▸ TEXT TO READ
## START

About the Author: Jason Horejs

Jason Horejs is the Owner of Xanadu Gallery, author of best selling books "Starving" to Successful & How to Sell Art , publisher of, and founder of the Art Business Academy. Jason has helped thousands of artists prepare themselves to more effectively market their work, build relationships with galleries and collectors, and turn their artistic passion into a viable business.


  1. I do believe it is good to keep communicating with people about our art and especially those that know it. It also helps us focus on what we are currently interested in or making. I agree that every couple of months is a idea but even a less frequently update (as what I manage) is better than none. I am not just thinking that the buyers are just somebody that took one of my products to their home but rather a “friend of the arts” that I myself am interested in and wish to keep in contact with. Not only good marketing but good report is what is important, and that is an ongoing thing. Thanks Jason – I need to write another newsletter.
    Anyone interested in my newsletter can sign up here:

  2. Jason, I always appreciate and respect your opinions and suggestions. Thanks for another helpful blog post! In fact, this subject is directly related to an email I sent you this week. I haven’t received your response [yet] to my dilemma, so I’ll paraphrase it here, since it’s relevant to your post. My recent faux pas with a gallerist which I detailed in my email to you is about whether it’s ok or not ok for me the artist to follow up with a patron who purchased my work through a gallery. (your blog post doesn’t make that distinction) Is your advice [in this and related posts] applicable only to my list of patrons that purchased directly from me? Should I exclude from my marketing efforts buyers who purchased my work through a gallery? The favor of a clarification would be most appreciated!!

    1. Debra, I realize that you are asking Jason for an answer to your question. However, my two cents worth (from an artist who has been at this for decades) is that the risk of alienating a good gallery relationship is not worth the chance taken. David

  3. GREAT tips! 👍 Thanks for sharing your extensive knowledge of the art world :)Glad I found yer blog. I’m an artist with several shows under me belt, but I still am trying to figure out how to successfully market my artwork…Will stay tuned 🙂 Trista di Genova

  4. Excellent points Jason.
    I made an online print sale 3 years ago at holiday time. I saw the buyer lived within 3 miles of my studio and I offered to hand deliver it. When he heard I had a studio space, he came by my studio to get it. He also introduced his wife, who has now commissioned her 6th original painting, two of which I will deliver this afternoon. When I called to confirm the time she asked if it was okay that she had referred me to several friends. Taking extra time on the small sales, does pay dividends!

  5. Hi, Jason. I have a problem with my galleries to give out the address of the customer…maybe they are afraid I would sell direct, whereas I have sold some to gallery customers off premise and always gave the commission to the gallery. How to approach gallery owners so they don’t feel threatened by loosing a commission?

## END

▸ AIM
Extend the blog comments on marketing art to collectors, picking up after the last sentence shown. The data that follows plays no part in this work.

▸ STORED ROWS
## START

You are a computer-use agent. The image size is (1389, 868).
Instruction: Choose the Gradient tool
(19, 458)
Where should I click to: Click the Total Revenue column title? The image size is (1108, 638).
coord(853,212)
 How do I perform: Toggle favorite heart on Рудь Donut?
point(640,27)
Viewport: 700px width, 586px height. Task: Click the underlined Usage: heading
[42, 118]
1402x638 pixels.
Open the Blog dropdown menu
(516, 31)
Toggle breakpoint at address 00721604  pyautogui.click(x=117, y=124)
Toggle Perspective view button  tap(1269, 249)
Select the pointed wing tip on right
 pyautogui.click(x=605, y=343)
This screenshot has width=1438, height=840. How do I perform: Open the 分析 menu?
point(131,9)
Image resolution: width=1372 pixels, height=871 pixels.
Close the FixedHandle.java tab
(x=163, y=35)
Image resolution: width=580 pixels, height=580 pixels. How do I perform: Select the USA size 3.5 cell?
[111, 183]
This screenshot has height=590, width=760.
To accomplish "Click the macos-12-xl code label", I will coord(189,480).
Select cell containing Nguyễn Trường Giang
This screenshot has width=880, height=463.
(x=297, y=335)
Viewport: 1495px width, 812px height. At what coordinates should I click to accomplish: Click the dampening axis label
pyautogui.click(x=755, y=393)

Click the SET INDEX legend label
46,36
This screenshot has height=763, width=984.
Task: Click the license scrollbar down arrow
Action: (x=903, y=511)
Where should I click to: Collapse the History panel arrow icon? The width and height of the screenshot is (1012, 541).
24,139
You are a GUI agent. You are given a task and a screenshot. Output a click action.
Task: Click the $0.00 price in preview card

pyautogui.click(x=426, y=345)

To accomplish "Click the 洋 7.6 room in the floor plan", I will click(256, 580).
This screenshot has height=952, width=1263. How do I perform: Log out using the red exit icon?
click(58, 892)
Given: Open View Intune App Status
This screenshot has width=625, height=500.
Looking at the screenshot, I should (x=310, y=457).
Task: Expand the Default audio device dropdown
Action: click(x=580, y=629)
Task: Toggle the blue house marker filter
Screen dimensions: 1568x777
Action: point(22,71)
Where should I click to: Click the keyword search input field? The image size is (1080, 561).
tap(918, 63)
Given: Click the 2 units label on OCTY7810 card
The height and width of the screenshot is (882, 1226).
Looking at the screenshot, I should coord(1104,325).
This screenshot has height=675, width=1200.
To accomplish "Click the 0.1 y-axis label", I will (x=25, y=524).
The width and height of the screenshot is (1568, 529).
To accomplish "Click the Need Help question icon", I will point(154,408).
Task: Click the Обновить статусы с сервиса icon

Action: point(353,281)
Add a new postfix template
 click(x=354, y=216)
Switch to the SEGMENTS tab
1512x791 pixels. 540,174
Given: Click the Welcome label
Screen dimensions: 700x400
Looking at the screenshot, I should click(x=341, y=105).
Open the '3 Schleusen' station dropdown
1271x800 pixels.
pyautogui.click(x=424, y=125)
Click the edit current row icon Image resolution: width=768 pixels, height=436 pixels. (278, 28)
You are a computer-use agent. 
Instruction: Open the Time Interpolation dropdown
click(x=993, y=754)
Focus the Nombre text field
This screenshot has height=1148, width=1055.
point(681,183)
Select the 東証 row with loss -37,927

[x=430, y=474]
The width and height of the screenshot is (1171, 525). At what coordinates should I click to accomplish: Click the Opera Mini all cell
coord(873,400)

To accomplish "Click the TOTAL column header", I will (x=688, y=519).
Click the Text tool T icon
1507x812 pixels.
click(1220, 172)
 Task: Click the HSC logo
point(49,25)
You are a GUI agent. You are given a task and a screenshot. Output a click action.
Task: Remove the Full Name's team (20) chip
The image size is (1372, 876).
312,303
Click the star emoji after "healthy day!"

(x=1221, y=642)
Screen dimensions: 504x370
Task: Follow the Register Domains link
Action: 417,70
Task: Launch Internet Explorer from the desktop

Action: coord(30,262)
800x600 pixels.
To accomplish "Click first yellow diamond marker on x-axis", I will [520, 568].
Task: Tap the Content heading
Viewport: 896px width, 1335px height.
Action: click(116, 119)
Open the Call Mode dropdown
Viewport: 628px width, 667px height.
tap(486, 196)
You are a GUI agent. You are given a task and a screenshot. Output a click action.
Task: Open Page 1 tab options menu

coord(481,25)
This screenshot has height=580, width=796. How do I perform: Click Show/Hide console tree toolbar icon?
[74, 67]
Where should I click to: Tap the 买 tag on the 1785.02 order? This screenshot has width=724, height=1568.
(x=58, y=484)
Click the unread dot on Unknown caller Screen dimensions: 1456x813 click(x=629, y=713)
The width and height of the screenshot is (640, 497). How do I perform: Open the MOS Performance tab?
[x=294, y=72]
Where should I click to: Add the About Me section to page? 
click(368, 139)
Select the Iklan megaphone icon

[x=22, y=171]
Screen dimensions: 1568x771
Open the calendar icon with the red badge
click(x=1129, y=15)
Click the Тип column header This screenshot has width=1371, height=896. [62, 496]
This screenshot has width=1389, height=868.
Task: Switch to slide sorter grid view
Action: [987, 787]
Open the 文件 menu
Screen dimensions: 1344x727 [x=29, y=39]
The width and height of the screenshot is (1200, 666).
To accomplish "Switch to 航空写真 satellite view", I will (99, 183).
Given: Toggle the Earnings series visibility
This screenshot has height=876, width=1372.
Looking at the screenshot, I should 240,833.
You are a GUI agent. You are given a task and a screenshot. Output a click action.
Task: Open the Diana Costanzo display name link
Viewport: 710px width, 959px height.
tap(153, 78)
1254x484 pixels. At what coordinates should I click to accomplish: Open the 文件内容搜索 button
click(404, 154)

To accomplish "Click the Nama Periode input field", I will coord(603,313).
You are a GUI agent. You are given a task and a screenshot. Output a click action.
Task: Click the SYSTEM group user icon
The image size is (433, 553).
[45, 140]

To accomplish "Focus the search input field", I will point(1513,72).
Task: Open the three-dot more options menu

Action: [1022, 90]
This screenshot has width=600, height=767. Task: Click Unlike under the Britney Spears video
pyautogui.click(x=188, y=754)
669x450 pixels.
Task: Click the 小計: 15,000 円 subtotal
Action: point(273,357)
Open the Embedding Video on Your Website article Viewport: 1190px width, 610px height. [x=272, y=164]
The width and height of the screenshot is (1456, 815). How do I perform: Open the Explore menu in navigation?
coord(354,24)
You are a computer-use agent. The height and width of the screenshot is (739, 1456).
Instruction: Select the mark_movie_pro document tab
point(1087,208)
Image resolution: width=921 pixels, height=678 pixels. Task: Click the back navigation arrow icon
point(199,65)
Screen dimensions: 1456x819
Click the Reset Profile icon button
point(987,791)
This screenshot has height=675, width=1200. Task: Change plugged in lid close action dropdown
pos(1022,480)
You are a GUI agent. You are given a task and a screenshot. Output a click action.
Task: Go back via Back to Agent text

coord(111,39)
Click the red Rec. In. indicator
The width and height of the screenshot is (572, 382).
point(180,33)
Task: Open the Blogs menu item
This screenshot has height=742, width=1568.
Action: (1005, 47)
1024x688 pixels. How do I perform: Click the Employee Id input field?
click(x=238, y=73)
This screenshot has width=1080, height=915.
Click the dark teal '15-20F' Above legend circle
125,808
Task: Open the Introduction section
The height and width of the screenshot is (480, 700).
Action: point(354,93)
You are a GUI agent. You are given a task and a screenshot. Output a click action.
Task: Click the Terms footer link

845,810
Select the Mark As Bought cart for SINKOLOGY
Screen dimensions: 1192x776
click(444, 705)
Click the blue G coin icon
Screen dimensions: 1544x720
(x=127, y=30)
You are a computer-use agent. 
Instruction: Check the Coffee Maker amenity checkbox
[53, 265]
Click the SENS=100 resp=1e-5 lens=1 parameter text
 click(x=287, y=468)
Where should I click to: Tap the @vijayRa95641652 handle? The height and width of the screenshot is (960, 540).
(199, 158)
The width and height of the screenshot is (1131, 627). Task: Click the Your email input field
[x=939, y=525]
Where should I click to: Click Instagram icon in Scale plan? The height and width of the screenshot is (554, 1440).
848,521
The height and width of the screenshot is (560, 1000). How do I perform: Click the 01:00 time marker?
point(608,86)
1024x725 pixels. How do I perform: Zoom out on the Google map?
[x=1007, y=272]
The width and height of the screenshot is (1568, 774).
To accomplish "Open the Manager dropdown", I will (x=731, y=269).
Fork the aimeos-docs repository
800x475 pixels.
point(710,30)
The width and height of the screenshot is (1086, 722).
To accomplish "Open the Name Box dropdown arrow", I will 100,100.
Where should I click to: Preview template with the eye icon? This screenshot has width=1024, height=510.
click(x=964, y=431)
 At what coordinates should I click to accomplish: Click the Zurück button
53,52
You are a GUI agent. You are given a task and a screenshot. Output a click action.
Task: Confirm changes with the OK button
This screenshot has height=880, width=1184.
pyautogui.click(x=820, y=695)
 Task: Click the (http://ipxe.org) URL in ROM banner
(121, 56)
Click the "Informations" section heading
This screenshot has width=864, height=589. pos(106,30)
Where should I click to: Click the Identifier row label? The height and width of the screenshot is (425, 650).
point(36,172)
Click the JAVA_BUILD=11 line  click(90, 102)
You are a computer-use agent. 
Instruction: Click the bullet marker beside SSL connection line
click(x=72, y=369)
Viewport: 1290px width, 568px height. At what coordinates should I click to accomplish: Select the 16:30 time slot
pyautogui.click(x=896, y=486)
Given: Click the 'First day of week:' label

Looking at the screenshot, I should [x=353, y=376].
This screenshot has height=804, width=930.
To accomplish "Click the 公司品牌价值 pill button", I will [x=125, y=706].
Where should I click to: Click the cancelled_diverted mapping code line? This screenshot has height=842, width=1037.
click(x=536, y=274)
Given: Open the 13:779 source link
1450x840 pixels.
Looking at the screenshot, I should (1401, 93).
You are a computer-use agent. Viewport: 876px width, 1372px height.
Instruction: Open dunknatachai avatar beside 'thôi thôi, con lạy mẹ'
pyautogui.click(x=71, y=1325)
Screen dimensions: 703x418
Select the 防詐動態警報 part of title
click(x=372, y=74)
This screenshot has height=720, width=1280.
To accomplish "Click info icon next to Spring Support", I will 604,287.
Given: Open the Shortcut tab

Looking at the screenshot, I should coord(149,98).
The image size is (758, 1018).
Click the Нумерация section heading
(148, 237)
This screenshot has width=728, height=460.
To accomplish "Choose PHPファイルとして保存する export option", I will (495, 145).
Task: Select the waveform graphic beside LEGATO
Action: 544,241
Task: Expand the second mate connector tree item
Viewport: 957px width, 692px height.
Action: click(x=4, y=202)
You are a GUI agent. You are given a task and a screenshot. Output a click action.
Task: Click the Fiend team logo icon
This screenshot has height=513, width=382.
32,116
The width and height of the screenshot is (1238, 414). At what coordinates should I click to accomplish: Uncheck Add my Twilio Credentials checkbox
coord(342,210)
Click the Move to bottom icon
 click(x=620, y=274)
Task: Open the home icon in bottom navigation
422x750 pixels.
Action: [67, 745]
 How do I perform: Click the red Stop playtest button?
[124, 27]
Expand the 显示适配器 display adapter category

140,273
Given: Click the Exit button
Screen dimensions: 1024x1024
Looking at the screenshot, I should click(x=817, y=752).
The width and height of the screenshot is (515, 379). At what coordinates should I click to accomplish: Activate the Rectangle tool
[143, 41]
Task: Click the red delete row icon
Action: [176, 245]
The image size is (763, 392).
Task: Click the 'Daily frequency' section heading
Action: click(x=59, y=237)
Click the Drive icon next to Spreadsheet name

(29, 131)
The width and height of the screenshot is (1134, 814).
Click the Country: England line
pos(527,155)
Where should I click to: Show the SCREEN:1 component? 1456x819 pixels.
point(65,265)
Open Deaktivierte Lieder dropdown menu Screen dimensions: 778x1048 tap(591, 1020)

## END

▸ THE RESULT
  6. Another possibility is texting previous clients if they have supplied a phone number. People often miss or ignore their emails, or they get sent to the spam folder. They are more likely to see a text. However the same diplomacy applies as described in the above blog by Jason.

  7. I will gladly share your post on my blog, as it relates to my most recent blog post. That said, I have two things to say:
    1. The best way to keep in touch is to establish a relationship with people who buy art. It needn’t, and shouldn’t be deep, and it is easy: you add something personal to each communication, and you notice and ask when they add something personal to theirs. It isn’t disingenuous; we are all humans with a common interest, and so we should foster the bond. In my non-art business I do this also; an example was Halloween, when I added a picture of me in costume at the office to certain clients’ emails. Not everyone will be comfortable with familiarity. You need to know.
    2. My blog post is about my struggle as an artist, and some negative feelings I experience from time to time. Creating is intensely personal and I sometimes freak out and don’t want to share my emotions with the world. Does anyone else feel that?

  8. I do outdoor art shows and seem to have a difficult time getting the buyers email. I can get a phone number by saying I would need contact info in case there is a problem with the check or credit card given (that has never happened, but it works as an excuse to get the info) When asking for an email address I usually get a reply something like they do not want to get a lot of email, so usually they are not willing to part with that info. I don’t know if it is because a lot of my work is on the lower price range? I have also tried having a once a year give a way and any purchaser who gives me their email automatically gets entered. Any suggestions on how to get contact info? thanks, Sandy Jones

  9. Hi Jason, thanks for the article on the importance of keeping in touch with fans and collectors. I’ve had good results from it, though I always could do better. :^)

    Could you do an article some time on the value (or not) of magazine advertising? Maybe compare national art magazine vs local art magazine. What are your thoughts about the same money as may be spent on print vs spent online?

    Your thoughts would be appreciated.